▶ [Page excerpt]
----------------------------------------

Transistor selection confusion

[phaseform]

I'm using a current sensing board from ebay to trigger an SSR, although the 'digital' output from the sensor board isn't ideal for the SSR.
I'm getting 0.2v low, and 2.2v high from the sensor board (with settings best I can figure to achieve), I want to use a transistor as a switch to send the full 5v through the SSR (3v min). The SSR draws ~5ma.
I have a BC639 (datasheet) I've found, which seems like overkill (1A max). Just from looking at transistor equations to figure out a base resistor, and whether this transistor is suitable.. I've gotten a bit confused. I'll have another look at it tomorrow, and probably get a lower power transistor from Jaycar.. Anyone with actual electronics knowledge that can shed some light on this..? - I was confused with min Hfe values - wont the base current just be lower in this case with a very low collector current?

[Benta]

For switching purposes, it does not help looking at the h_FE figures, they are for linear operation. For a transistor of this size a good value for base current is I_C / 25. Anything between 20 and 40 will also work.

[Audioguru]

Why add a high current transistor?
The current sensing board has a "TTL" output high which can drive the SSR without using an additional transistor and base resistor. With the (+) input of the SSR connected to +5V then the (-) input goes to 0.2V when the current sensor is triggered and has an input of 4.8V which is plenty.

[phaseform]

I can change the sensitivity of the sensor to get these outputs:

• 5.2v trigger off, 2.75v trigger on
• 0.15v trigger off, 2.7v trigger on

So it seems I can't use these values alone to drive the SSR.
I'm thinking a low power NPN transistor with the latter sensor settings.

I'm not sure about application of I_C/25.. but I've done some reading around and maybe I've got it right....

I found this page on transistor calculation... so using for example a BC546 NPN Transistor..

From the datasheet which has "Figure 2. “Saturation” and “On” Voltages" - not sure why different datasheets dont show this info, nor how the I_c/I_b = 10 is found in this case
I_c = 5mA. Hence V_BE = .75V
V_BE = .75V is perfect for the sensor output values, with 2.7V sensor output (with 2kW through the sensor), I get ~1.95 voltage drop across the base resistor, at .5mA = 0.0005A (I_C/10).

----------------------------------------

▶ [Dataset]
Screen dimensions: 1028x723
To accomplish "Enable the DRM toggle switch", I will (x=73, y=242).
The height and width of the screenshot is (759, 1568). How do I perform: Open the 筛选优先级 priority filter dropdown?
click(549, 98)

----------------------------------------

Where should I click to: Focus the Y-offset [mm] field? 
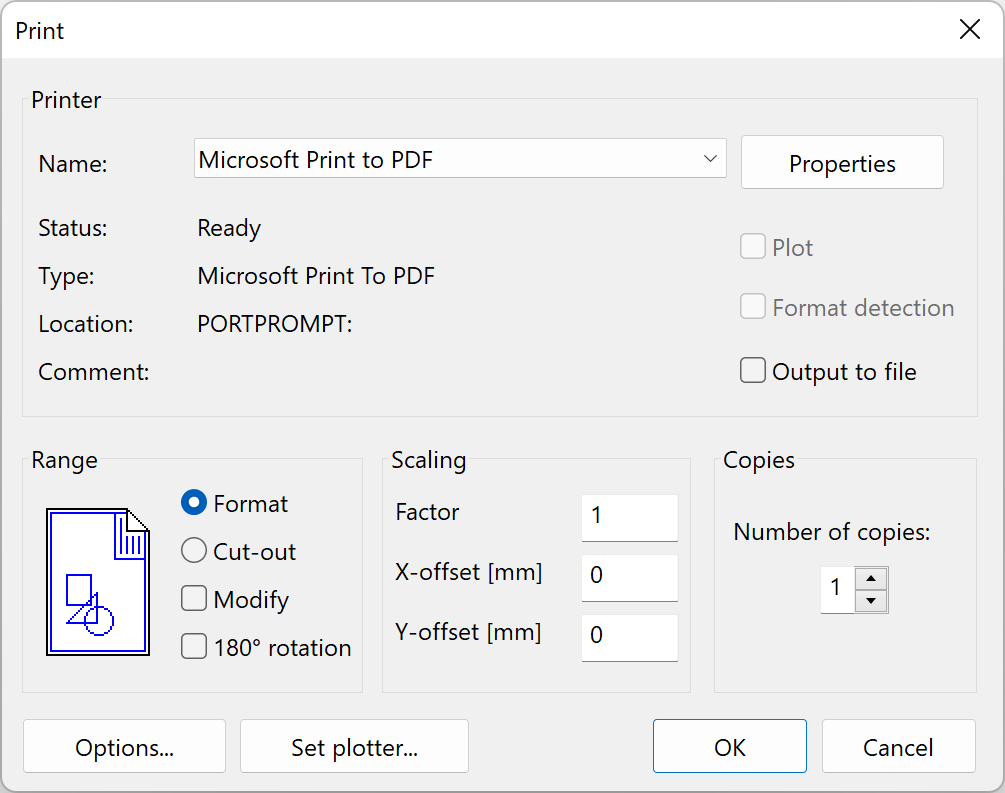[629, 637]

----------------------------------------

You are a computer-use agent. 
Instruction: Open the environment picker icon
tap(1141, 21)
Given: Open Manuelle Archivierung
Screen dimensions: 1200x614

----------------------------------------

▶ [Problems to solve]
a) In the transistor selection thread, roughly how much current does the SSR draw?
b) From the transistor selection thread, reproduce the passage starting with "The current sensing" and going on through "drive the SSR.".
c) Go on with the transistor selection thread from the point where it stops.

▶ [Expected results]
a) About 5 mA.

b)
The current sensing board has a "TTL" output high which can drive the SSR without using an additional transistor and base resistor. With the (+) input of the SSR connected to +5V then the (-) input goes to 0.2V when the current sensor is triggered and has an input of 4.8V which is plenty.

[phaseform]

I can change the sensitivity of the sensor to get these outputs:

• 5.2v trigger off, 2.75v trigger on
• 0.15v trigger off, 2.7v trigger on

So it seems I can't use these values alone to drive the SSR.

c)
V=IR therefore R = 3900 Ohms

I think this is correct..

[Benta]

"not sure why different datasheets dont show this info, nor how the Ic/Ib = 10 is found"

Base current is set so high to make certain the transistor is driven 100% into saturation. Like I wrote, a ratio of 25 is normally enough.

[phaseform]

Nope, not saturated with 3k9
looking at Fig 2, maybe should design for 'worst case' I_c = 10mA. Hence V_BE = .8V (datasheet)
2.7V sensor output, I get ~1.9 voltage drop across the base resistor, at 1mA (I_C/10) = 0.001A.
V=IR therefore R = 1900 .
2V sensor output, 1.2V drop across the resistor, at 1mA = 0.001A
R = 1200 Ohms

So much for 3900..
hmm

With a 1200 Ohm part and say I only had 6mA for the SSR, therefore ~.75V_BESAT => resistor voltage drop up to 1.95V possibly down to 1.25V if the sensor outputs only 2V
I_b=V/R = 1.25/1200 = 1.04mA
I_b=V/R = 2/1200 = 1.66mA

need to sleep on this..
answered. love.gif
Power=IV = I_b*V_BE + I_C*V_CE =  0.00166*.8 + 0.01*0.6 = 0.007328W = 7.3mW = No problem...

[phaseform]

Not sure what I'm doing wrong here, but I'm getting 2.5V_CE across my transistor, which should have less than 1V in saturation according to the datasheet.. which is defeating the point in the transistor :|

Getting resistor voltage drop of 2.36-.61 = 1.75 with 470 Ohm resistor, therefore I_B = 1.75/470 = 0.003723 = 3mA, which seems like a lot for base current

whyyyyy 

[bson]

You're going about this the wrong way...  The current needs to be set by an emitter resistor, not a base resistor:



You have a 2.5V signal on the base.  You want 6mA current through RL:

RE = (2.5-0.7)/6m = 300

The resistance looking into the base is HFE * RE = approx 50k ohm ballpark

As the last step, add a base resistor to reduce the capacitive loading on the source, which are the green Ib switching currents in the plot below.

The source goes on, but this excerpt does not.